→ **Task goal**:
Answer with the exact lines of the following material from the one containing "This screenshot has width=800, height=371." through the one containing "You are a computer-use agent. The image size is (513, 390).", both end lines included.

→ **Task data**:
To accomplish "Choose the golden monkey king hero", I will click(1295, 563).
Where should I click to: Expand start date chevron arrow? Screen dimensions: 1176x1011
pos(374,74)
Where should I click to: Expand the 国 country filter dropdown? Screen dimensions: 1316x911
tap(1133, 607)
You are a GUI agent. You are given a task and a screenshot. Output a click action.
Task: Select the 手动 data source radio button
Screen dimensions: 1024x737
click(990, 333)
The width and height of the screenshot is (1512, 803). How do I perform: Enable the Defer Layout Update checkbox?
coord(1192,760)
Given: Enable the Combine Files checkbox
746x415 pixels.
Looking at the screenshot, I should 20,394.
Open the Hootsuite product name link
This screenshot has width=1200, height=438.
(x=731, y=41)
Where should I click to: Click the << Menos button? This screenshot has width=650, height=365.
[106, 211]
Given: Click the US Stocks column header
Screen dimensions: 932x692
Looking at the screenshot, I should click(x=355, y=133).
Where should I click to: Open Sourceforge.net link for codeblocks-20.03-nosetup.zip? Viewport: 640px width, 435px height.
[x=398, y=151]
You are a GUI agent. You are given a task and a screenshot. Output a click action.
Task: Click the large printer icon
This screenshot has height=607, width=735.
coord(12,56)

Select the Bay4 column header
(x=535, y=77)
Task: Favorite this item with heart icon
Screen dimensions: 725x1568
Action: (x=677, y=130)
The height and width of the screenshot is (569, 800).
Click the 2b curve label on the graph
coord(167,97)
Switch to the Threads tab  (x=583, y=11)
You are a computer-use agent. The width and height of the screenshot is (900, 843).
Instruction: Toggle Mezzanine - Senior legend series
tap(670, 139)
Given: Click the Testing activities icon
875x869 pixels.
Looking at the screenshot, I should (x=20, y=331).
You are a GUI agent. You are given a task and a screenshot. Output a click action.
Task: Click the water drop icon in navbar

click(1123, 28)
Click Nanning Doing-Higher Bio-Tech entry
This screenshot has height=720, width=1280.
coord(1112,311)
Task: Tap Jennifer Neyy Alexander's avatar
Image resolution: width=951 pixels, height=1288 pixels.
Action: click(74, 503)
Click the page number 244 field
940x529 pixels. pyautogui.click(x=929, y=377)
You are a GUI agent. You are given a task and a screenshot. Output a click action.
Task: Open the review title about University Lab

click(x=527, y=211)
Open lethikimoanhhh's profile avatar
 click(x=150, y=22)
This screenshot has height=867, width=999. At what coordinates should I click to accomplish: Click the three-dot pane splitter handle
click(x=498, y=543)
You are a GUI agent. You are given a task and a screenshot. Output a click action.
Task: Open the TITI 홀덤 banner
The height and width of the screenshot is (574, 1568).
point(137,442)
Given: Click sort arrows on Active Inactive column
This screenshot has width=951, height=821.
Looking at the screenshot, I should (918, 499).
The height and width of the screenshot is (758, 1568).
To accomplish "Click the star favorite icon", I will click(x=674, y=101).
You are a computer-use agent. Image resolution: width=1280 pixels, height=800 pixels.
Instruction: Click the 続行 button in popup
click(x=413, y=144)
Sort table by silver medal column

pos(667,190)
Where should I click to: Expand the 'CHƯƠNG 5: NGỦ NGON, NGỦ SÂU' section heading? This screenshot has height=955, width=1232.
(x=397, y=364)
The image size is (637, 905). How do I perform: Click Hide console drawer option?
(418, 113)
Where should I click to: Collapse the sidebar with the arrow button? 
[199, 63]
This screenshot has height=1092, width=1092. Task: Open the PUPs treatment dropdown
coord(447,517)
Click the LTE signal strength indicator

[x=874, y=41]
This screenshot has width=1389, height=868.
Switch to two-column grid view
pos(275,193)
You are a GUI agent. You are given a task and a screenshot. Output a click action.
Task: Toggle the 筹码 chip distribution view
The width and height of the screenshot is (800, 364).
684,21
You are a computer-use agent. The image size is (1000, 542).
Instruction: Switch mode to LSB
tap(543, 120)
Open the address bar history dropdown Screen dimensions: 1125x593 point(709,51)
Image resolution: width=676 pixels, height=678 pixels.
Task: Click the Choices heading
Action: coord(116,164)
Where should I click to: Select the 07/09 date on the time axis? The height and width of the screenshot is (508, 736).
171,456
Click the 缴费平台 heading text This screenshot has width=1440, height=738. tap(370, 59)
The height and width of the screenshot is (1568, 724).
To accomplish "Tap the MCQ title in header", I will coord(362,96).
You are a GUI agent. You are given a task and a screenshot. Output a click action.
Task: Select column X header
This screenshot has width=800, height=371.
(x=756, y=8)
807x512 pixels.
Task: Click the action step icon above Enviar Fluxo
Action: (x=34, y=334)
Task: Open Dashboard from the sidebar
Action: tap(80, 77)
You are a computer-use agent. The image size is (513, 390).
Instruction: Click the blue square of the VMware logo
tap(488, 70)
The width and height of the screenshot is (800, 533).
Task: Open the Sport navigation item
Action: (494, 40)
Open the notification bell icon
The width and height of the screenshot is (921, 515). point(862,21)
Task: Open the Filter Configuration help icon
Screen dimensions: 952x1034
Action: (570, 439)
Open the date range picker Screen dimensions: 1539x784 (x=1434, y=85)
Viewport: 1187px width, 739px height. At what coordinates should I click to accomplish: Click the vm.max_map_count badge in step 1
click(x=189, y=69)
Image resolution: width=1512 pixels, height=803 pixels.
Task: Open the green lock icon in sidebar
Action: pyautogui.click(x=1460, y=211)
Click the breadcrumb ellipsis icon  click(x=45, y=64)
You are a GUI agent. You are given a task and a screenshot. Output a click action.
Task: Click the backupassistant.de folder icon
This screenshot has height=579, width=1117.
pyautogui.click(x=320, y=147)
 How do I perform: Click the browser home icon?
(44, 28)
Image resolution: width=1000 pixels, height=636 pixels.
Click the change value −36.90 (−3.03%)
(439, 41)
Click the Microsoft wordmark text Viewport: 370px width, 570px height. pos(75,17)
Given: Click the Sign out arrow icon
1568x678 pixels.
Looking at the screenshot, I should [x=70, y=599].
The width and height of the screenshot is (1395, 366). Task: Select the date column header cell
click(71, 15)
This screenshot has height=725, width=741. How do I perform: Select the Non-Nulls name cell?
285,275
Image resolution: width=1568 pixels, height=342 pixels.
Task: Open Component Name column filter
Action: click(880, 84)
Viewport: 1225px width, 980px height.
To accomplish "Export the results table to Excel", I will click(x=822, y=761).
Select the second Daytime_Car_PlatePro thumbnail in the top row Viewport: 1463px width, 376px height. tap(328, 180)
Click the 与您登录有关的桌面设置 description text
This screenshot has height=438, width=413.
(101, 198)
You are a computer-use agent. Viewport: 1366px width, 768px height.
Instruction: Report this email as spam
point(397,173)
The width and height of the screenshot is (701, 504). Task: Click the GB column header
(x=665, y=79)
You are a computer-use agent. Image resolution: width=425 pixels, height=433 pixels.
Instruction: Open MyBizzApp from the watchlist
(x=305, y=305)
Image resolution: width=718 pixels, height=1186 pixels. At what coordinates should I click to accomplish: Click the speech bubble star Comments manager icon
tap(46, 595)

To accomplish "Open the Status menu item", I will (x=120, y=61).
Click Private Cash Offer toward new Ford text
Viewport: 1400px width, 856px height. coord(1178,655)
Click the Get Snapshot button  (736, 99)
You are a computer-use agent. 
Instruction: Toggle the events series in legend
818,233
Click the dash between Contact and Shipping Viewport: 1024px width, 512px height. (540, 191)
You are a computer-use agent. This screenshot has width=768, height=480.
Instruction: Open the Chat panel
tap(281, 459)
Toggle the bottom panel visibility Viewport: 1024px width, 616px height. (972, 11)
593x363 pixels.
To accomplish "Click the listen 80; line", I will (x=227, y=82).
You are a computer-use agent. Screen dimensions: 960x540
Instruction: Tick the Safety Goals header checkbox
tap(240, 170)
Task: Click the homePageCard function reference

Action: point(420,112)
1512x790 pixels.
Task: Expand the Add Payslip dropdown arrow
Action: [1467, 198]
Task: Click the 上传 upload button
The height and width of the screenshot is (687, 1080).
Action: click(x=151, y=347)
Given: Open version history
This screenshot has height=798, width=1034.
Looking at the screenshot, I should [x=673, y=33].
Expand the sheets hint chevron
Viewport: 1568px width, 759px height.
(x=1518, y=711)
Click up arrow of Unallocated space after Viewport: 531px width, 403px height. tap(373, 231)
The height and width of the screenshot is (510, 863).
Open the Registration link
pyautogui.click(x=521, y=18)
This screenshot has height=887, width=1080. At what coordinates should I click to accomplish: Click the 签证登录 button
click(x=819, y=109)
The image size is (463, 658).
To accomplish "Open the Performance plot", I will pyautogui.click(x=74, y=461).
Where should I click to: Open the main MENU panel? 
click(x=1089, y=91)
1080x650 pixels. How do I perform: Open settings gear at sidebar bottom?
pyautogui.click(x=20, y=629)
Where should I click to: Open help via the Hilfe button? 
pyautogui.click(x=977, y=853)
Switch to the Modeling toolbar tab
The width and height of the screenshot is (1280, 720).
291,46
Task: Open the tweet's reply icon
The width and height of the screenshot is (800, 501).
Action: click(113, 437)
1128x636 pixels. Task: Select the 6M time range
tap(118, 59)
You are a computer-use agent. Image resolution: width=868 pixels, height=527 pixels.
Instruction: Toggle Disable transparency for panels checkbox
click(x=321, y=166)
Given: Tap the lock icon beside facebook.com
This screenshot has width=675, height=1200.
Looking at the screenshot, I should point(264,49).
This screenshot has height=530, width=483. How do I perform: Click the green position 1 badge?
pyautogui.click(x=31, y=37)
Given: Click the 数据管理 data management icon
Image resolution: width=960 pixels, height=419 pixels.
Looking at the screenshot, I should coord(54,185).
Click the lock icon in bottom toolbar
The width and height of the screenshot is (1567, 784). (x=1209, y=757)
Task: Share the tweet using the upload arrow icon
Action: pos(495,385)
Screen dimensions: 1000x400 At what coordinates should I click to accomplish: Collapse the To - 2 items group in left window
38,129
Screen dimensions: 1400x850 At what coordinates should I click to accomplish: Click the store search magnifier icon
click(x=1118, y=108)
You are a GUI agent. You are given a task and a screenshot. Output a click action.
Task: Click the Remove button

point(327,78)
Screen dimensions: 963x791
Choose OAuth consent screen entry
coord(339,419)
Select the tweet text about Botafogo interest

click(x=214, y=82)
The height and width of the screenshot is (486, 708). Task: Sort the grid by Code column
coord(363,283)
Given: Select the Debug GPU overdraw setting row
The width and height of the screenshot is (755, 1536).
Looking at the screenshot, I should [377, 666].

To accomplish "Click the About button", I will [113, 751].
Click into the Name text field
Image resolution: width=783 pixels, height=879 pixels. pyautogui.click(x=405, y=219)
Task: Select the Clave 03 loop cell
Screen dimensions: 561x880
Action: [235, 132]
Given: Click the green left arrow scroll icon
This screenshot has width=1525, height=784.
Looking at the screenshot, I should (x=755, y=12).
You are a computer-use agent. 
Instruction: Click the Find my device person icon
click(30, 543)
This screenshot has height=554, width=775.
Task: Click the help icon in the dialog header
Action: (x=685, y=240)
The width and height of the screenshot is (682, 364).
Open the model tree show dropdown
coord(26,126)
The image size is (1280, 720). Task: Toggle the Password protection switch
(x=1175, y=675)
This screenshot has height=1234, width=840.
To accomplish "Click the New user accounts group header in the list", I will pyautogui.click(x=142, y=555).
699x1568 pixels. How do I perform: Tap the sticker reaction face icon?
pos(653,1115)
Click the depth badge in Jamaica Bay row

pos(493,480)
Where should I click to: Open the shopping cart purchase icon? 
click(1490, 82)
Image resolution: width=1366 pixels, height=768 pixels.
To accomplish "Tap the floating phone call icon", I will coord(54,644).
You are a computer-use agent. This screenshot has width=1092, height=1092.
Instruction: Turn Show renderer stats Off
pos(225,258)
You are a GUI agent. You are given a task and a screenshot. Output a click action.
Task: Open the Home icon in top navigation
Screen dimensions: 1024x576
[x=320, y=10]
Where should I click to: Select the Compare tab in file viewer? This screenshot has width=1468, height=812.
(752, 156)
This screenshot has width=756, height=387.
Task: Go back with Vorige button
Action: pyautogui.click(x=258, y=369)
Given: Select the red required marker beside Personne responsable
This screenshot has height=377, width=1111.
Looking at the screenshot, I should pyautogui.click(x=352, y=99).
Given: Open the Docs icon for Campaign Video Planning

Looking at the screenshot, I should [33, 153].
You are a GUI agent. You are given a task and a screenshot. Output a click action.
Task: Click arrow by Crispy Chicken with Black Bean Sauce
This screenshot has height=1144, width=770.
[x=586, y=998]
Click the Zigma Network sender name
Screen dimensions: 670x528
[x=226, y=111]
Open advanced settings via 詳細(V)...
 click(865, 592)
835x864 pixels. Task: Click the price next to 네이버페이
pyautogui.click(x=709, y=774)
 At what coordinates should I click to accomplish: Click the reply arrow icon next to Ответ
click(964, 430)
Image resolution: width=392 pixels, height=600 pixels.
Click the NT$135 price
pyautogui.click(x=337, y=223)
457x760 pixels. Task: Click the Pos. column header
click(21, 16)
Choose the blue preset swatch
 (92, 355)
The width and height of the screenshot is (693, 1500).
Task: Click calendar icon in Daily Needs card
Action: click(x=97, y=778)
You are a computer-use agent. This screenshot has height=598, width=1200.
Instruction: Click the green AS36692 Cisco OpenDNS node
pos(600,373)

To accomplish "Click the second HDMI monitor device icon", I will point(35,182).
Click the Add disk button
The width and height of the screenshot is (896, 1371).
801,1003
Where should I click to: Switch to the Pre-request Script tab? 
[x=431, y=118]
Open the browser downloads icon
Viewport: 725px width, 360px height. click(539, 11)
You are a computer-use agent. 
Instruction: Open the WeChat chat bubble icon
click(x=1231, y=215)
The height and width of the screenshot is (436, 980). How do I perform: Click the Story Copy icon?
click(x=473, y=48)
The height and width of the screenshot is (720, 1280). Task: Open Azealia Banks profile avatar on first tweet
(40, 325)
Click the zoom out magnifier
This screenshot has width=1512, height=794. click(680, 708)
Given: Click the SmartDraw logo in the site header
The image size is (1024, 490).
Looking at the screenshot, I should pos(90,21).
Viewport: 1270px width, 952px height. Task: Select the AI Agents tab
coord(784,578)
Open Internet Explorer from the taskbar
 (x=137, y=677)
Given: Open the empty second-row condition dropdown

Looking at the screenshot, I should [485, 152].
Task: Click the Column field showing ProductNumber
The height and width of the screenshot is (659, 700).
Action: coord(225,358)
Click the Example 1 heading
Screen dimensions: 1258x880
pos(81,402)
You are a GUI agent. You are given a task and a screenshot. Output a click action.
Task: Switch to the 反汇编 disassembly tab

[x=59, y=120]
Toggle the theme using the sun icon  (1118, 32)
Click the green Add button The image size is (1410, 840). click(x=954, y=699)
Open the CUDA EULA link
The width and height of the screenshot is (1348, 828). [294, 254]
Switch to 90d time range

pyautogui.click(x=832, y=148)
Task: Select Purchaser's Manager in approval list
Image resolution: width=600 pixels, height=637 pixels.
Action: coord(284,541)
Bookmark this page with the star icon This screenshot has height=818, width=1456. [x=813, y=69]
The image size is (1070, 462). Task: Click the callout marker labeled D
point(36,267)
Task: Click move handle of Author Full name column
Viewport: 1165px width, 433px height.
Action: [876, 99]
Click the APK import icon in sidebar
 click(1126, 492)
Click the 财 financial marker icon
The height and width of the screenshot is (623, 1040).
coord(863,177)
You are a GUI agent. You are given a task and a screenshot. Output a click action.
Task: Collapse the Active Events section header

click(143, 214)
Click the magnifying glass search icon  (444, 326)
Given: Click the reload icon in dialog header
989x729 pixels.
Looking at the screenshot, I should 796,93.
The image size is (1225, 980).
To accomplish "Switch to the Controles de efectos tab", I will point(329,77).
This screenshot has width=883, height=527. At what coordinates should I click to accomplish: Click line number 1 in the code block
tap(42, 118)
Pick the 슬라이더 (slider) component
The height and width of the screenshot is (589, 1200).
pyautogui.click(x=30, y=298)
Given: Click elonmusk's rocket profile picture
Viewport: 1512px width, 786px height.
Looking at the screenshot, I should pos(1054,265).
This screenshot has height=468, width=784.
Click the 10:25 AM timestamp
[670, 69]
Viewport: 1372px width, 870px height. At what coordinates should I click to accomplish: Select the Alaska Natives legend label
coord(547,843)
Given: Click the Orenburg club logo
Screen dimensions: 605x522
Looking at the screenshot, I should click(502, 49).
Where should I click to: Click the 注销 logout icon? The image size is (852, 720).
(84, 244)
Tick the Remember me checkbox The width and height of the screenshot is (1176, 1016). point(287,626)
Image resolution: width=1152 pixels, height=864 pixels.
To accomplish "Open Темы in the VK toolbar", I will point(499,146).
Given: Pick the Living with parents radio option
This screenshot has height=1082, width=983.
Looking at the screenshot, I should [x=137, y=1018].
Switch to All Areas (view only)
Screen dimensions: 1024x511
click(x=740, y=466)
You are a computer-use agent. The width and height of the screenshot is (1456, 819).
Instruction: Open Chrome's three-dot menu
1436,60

→ **Answer**:
This screenshot has width=800, height=371.
(x=756, y=8)
807x512 pixels.
Task: Click the action step icon above Enviar Fluxo
Action: (x=34, y=334)
Task: Open Dashboard from the sidebar
Action: tap(80, 77)
You are a computer-use agent. The image size is (513, 390).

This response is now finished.